Beiles was born in Kampala, Uganda, and educated in South Africa. During the 1950s and 1960s he travelled the world, establishing links with the beat generation of writers, particularly William Burroughs. He collaborated with Burroughs and artist Brion Gysin on early experiments with cut-ups – work in which the text was chopped up and then reassembled semi-randomly. The results of their first experiments were published as Minutes to Go. Burroughs continued to use this technique throughout the Sixties. Beiles also worked with Burroughs on the composition of Naked Lunch, in Tangier in the late Fifties, along with Allen Ginsberg and Jack Kerouac, and helped get it published by Maurice Girodias’s Olympia Press in Paris (where Beiles later stayed in the famous “beat hotel” along with Burroughs and Gysin). Naked Lunch went on to become one of the most influential texts of the Sixties counterculture and subsequently post-modern literature in general.

Beiles’s own poetry made less use of an intentional cut-up technique, but reflected a lack of concern with traditional poetic virtues, relying instead on raw energy and an immediate unedited apprehension of the poet’s reality. Beiles’s 1969 volume, Ashes of Experience, was his first substantial publication, written largely during a stay in Greece.

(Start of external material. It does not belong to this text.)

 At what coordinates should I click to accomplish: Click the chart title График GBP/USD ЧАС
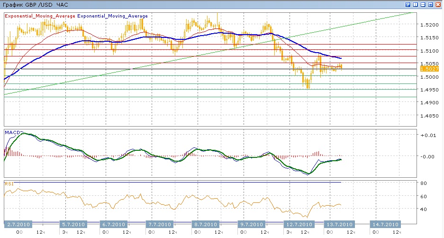(x=36, y=4)
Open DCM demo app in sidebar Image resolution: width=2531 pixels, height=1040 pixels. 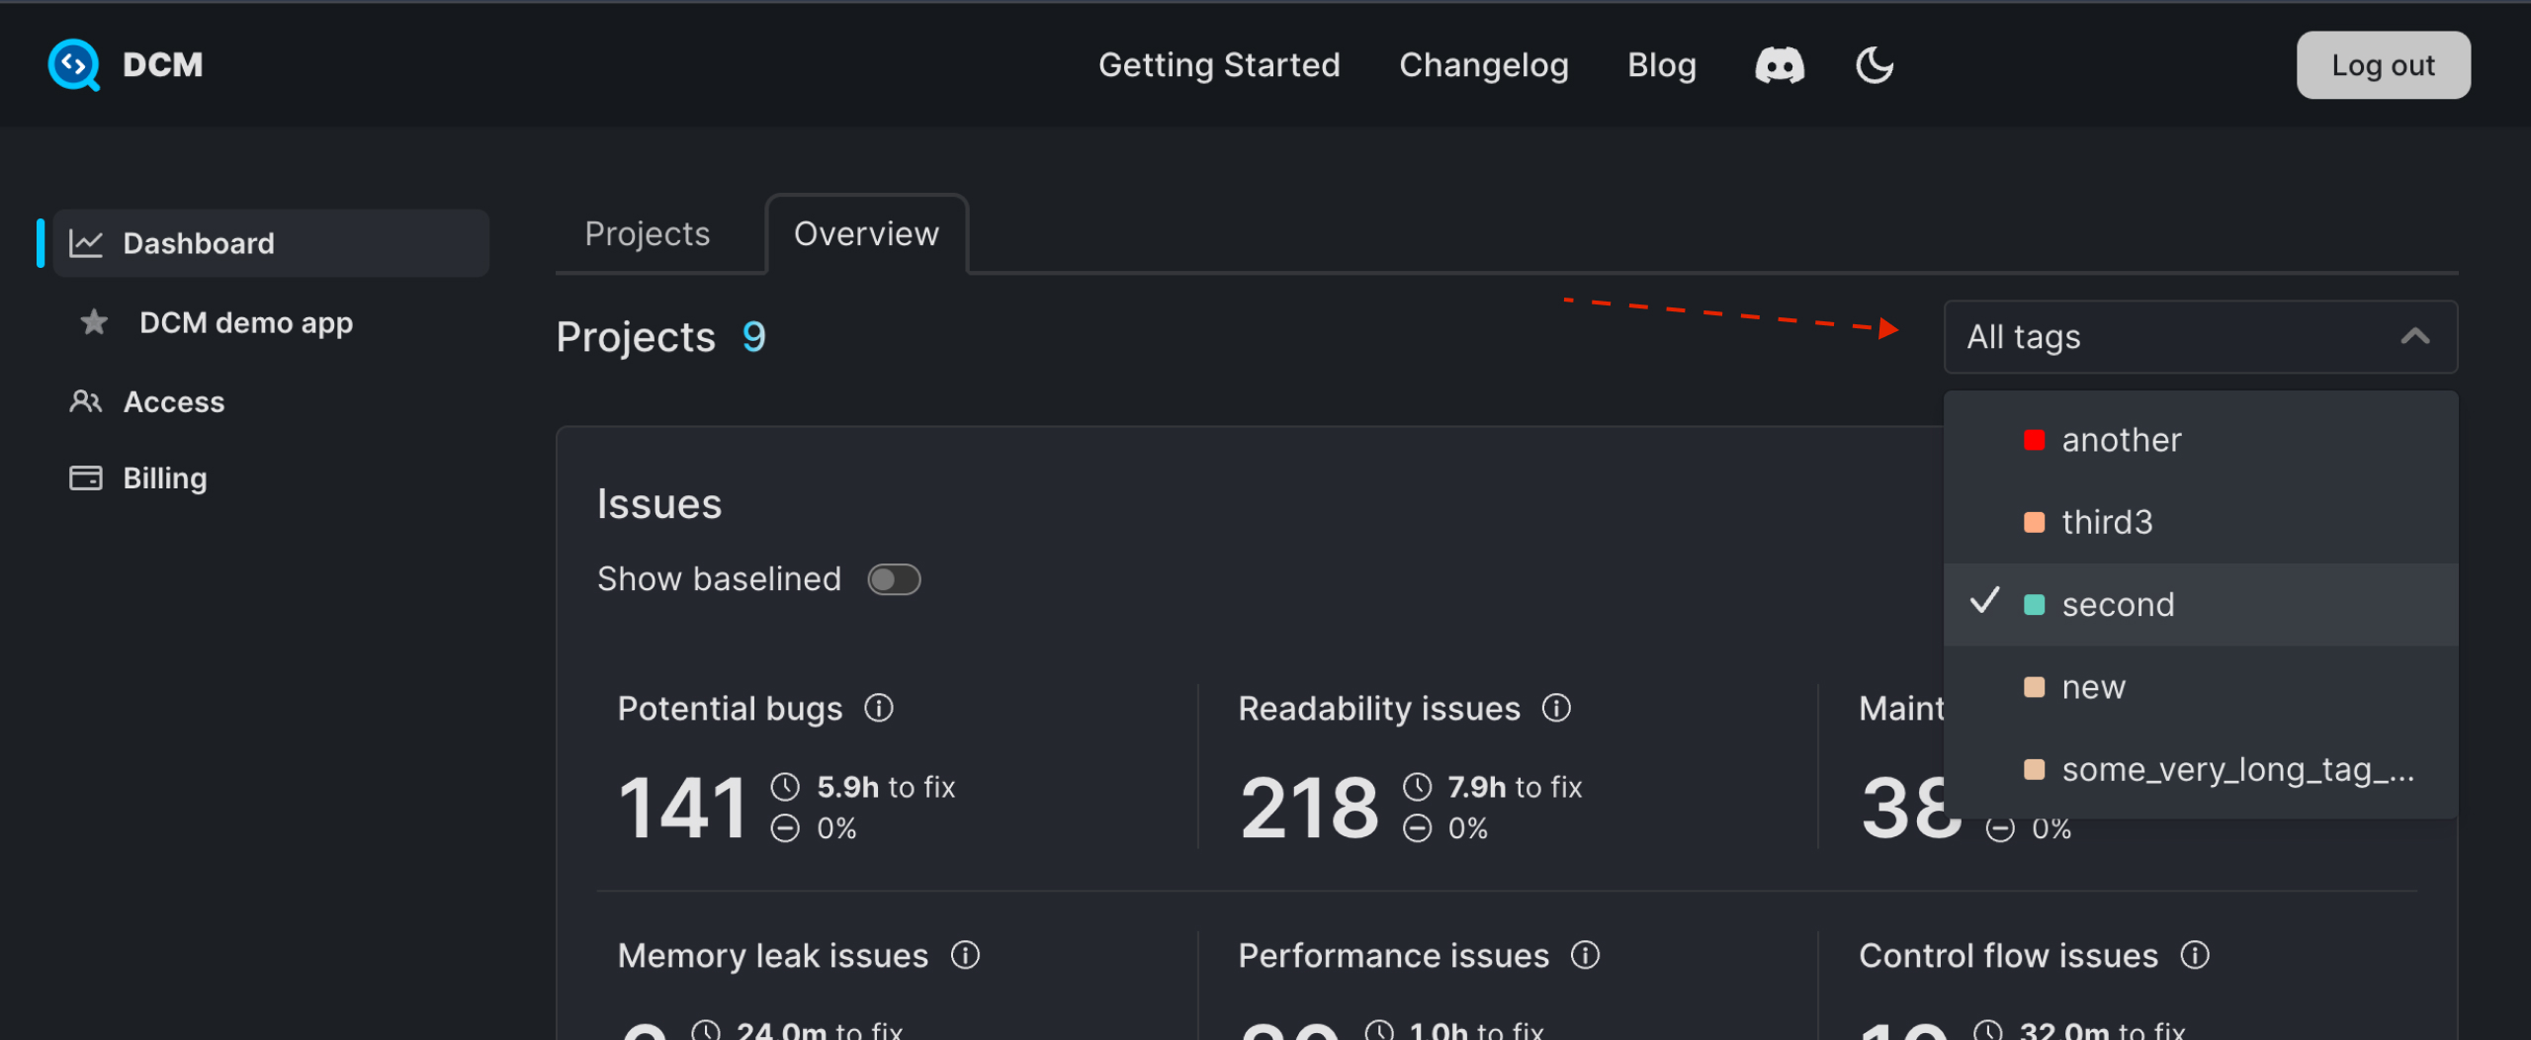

Beiles returned to South Africa in the Seventies and became a fixture of the Yeoville demi-monde in the Eighties. He often performed his poetry live, at venues such as the Black Sun, and was memorialised in Anton Kotze’s documentary Sacred Fix. He continued to write prolifically until his death. Among his later publications were the plays in verse, The Needle Vestel and Three Plays: Picasso as told by Max Jacob, and the poetry collections The Golden Years and Aardvark City. His selected poems were published in the US under the title A South African Abroad.

‘The Beats are traditional writers,’ said Beiles, ‘and among our tradition I am the only one who has chosen Chaucer as my model. Like Chaucer I am both classical and spontaneous. My role is as a pure poet. I don’t do anything but poeticise.’

He was buried on November 7 in West Park cemetery.